Last week, parents of students at five schools in New York City resoundingly defeated a proposal to turn the schools over to private management. But the low number of voters who ultimately decided the question suggests that even in this so-called "information age," the dialogue between parents and the education community is often ill-informed - and special-interest groups can easily manipulate a discussion.

Despite a highly public and often controversial campaign conducted by New York-based Edison Schools Inc., which hoped to take charge of the low-performing schools, only about half the parents eligible cast votes. Fifty-one percent had to vote "yes" - via e-mail, mail, phone, or in person - for the measure to pass. An absence was considered a "no" vote.

Some point out that the turnout was actually quite strong for low-income neighborhoods, where only about 3 percent voted in the 1999 school board elections. But others say the failure of so many parents to make their voices heard - even to resolve a question that was discussed heatedly in newspapers on a daily basis - is indicative of a disturbing disconnect between schools and their communities.

Charges flew that the proposal was defeated before it was ever fairly debated. Some reporters remarked on the number of parents who insisted they were against the Edison plan but admitted knowing little about the company and what it offered.

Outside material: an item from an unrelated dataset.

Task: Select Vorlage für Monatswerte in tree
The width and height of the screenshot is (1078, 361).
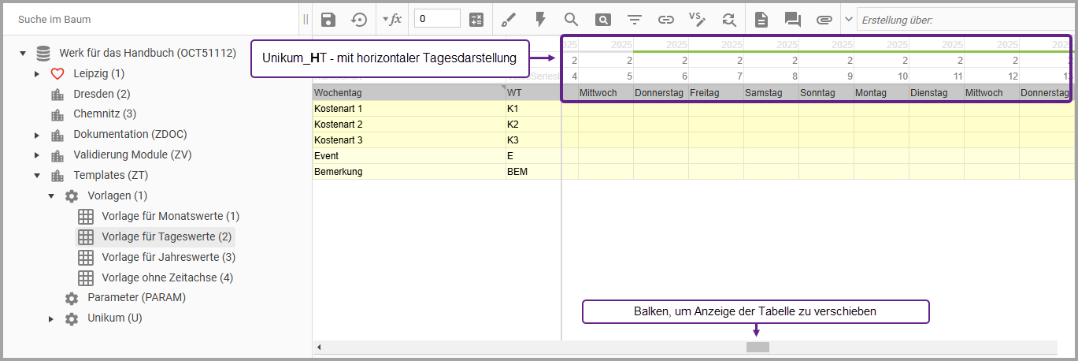Action: [170, 216]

The privatization scheme was known to be a pet project of New York Mayor Rudolph Giuliani, a man widely distrusted in the minority communities Edison hoped to enter. But another type of politics appears to have entered in as well. The New York Association for Community Organizations for Reform Now quickly mobilized parental opinion against the project.

ACORN's success may be just one more example of a small but vociferous group gaining the upper hand when it comes to decisions about local schools. A recent survey by New York-based Public Agenda shows that a majority of school board members and superintendents are concerned that individuals and groups with narrow interests and particular agendas dominate school board meetings, and that parents with more-general concerns aren't sufficiently involved.

Grass-roots parent groups relying heavily on the Internet have been effective in recent years in a variety of efforts, focusing on everything from changing the way schools teach math to reforming charter-school laws.

Often, more information has meant more opportunity for manipulation, says Frederick Hess, professor of education at the University of Virginia in Charlottesville. Technology makes it much easier "to make noise, to be heard," he says.

Rather than seeing more parents engaged in informed debate, Professor Hess says, "Folks with strong interests continue to dominate. It's not the middle-of-the-road people with moderate opinions who are getting involved."

But concerns about the need for intelligent public debate run deeper than just an interest in well-informed parents. There is a growing need for skills that enable the public to evaluate the quality of what they read.

"There's an important role for the schools to play in improving research skills and critical thinking skills," says Kathy Christie, analyst for the Education Commission of the States in Denver.

"There's the need for a lot more training as to how to identify a credible source, and how to distinguish between what is credible and what is not."